La mujer no dijo nada, solo su mentón tembló. Saveli se desvistió sin prisas, pasó por encima del cuerpo de ella y se tumbó de cara a la pared.
—¡Mañana le explicaré al padre Nikodim la clase de esposa que eres! —farfulló, haciéndose un ovillo.
La mujer se volvió bruscamente hacia él y le dirigió una mirada fulminante.
—Vas a tener que contentarte con el puesto —dijo—, pero si quieres una mujer, tendrás que ir a buscarla al bosque. ¿Te imaginas que soy tu esposa? ¡Ya puedes reventar! ¡Buena la he hecho cargando con un gandul y un zoquete como tú, que Dios me perdone!
—Vamos, vamos… ¡Duérmete!
—¡Qué desdichada soy! —dijo ella, estallando en sollozos—. ¡De no haber sido por ti, podría haberme casado con un comerciante o con un noble! ¡Tendría un marido a quien amar! ¡Ojalá te hubiera tragado la nieve y te hubieras helado de frío en la carretera, monstruo!
Pasó largo rato llorando. Al final exhaló un profundo suspiro y se calmó. Al otro lado de la ventana seguía aullando la tormenta. En la estufa, en la chimenea y detrás de cada pared se oía una especie de llanto; Saveli tenía la impresión de oírlo dentro de sí, en sus propios oídos. Esa noche se había convencido definitivamente de que las suposiciones sobre su mujer eran fundadas y ya no albergaba la menor duda de que ésta, con la ayuda del demonio, disponía a su antojo de los vientos y de los coches de postas. No obstante, para colmo de su desdicha, ese aspecto secreto, esa fuerza sobrenatural y salvaje, le daban a la mujer que yacía a su lado un encanto peculiar e inefable, en el que no había reparado antes. Sin darse cuenta, dejándose llevar por su propia estupidez, la había poetizado, y de ese modo la había vuelto más blanca, más tersa, más inaccesible…

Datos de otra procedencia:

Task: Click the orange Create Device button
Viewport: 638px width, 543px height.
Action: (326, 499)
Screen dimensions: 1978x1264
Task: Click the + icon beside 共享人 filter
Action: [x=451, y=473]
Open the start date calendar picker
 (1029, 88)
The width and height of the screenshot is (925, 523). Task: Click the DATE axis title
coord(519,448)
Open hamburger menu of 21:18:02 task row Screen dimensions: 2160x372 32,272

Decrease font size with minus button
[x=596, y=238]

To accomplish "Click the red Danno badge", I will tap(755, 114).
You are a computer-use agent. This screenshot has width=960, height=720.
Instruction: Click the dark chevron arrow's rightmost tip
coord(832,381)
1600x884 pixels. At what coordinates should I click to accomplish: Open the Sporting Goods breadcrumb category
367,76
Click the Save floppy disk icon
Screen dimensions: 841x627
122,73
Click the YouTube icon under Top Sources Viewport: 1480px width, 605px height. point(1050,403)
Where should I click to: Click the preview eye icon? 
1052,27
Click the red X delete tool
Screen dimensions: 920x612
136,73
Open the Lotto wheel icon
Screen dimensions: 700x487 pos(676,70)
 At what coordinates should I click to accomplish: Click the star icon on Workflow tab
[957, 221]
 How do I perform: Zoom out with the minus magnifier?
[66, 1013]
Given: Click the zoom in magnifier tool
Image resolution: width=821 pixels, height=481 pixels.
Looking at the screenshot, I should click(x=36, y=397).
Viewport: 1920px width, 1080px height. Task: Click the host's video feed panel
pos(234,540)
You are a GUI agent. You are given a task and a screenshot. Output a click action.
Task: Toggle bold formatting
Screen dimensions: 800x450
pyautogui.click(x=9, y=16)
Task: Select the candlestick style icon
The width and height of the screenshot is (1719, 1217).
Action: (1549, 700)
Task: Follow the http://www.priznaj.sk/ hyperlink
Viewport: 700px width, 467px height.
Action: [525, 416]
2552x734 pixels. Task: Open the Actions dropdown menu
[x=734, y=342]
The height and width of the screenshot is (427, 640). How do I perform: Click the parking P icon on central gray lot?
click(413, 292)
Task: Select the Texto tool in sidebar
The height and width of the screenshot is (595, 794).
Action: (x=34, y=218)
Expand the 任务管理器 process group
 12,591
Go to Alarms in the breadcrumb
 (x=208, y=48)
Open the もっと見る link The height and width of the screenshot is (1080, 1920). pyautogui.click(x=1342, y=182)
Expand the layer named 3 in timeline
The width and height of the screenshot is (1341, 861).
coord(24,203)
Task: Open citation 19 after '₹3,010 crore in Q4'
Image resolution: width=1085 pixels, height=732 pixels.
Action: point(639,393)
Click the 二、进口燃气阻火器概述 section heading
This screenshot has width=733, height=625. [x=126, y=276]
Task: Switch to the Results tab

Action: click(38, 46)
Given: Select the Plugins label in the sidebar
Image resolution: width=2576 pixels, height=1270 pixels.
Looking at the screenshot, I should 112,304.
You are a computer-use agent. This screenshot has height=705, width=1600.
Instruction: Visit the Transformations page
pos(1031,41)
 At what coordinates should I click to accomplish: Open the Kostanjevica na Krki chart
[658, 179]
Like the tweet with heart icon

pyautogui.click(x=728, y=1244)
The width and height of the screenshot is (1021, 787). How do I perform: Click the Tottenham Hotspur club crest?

—¡Bruja! —dijo con despecho—. ¡Uf, qué repugnante eres!
Sin embargo, una vez que la mujer se calmó y su respiración se hizo más regular, rozó su nuca con los dedos… cogió su gruesa trenza con la mano. Ella no se percató… Él entonces se envalentonó y le acarició el cuello.
—¡Déjame! —gritó ella y le dio un codazo tan violento en el caballete de la nariz que le hizo ver las estrellas.
El dolor desapareció pronto, pero el suplicio continuó.